“And I’m one of them? Dutiful of you.”
She didn’t sound particularly happy about it. Stephen cleared his throat. “It seems the least I could do.”
“Ah.” Mina replaced her glove. “Well, what are we going to do?”
“Colin and I will have a look from above once it’s darker,” said Stephen, “but that’s some time yet. It shouldna’ be any trouble with your plans. Where were you headed off to?”
“The British Museum,” said Mina, responding in kind to his attempt to lighten the mood. “Bit of a busman’s holiday for me, I suppose, but they’ve got an exhibition—”
“The Indian artwork?” Stephen lifted his eyebrows. “I’ve heard the collection’s very good, but I’m surprised to hear Colin’s taken an interest.”
“She suggested it,” said Colin, coming through the door from the hallway. Naturally, he was both impeccable and fashionable; Stephen absently tried to smooth the wrinkles out of his sleeve. “Don’t start thinking I’m becoming a scholar. The shock wouldn’t be good for you, not after the day you’ve had.”
“Your concern is truly moving,” said Stephen, “but I think I’ll bear up for a little while yet.”
“Come with us,” said Mina, suddenly. “If you’re not too tired, I mean.
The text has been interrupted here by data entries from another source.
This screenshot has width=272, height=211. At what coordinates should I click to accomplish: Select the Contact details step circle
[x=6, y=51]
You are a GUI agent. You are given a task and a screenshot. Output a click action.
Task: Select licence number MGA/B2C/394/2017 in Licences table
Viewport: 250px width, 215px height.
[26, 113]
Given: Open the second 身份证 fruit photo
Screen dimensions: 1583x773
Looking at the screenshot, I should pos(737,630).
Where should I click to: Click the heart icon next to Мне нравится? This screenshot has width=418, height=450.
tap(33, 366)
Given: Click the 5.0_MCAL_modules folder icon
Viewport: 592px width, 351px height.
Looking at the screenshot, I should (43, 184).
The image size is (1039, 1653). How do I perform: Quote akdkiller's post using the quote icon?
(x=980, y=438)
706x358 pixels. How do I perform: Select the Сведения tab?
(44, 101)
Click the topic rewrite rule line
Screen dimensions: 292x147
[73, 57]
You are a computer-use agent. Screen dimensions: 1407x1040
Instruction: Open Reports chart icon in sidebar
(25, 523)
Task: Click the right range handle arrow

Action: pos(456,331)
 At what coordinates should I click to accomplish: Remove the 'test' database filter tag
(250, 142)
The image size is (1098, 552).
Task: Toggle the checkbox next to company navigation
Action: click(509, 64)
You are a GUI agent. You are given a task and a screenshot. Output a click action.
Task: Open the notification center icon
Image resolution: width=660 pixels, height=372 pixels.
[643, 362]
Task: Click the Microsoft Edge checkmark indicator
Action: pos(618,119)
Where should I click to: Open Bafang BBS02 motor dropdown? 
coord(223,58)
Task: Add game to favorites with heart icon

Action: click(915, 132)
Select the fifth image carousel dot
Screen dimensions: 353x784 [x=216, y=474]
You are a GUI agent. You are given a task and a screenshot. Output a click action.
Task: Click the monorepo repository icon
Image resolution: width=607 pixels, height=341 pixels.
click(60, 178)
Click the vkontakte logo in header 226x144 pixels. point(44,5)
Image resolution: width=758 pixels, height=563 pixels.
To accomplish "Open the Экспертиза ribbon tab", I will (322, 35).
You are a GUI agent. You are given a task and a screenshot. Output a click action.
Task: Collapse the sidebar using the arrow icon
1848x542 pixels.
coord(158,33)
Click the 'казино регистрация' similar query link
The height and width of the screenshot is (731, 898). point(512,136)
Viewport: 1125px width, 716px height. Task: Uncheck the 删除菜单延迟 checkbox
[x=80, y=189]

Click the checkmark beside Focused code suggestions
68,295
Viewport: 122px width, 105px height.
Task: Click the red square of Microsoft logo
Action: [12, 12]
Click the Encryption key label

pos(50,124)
It wouldn’t be any more risk than we’d have been taking if you hadn’t come back now.”
“No, I suppose it wouldn’t be—”
“And you’d be along to keep Miss Seymour safe,” said Colin. “You can’t really trust me to do that sort of thing, can you?”
“I’m not answering that question,” Stephen said, “but I will come.”
Two hours later, he stood in one of the museum’s more spacious halls, eyeing a golden statue of a naga, while from behind him came the sounds of subdued conversation and the quiet click of heels against the polished stone floors. An elderly gentleman to Stephen’s right was telling his grandson a story about Shiva, while somewhere behind him, three young men were earnestly debating the translation of a word that Stephen hadn’t caught.
London did have its attractions. As Stephen walked along the gallery, he could feel some of the day’s strain leaving him. His problems and his tasks still remained, but he could put them aside for a little while.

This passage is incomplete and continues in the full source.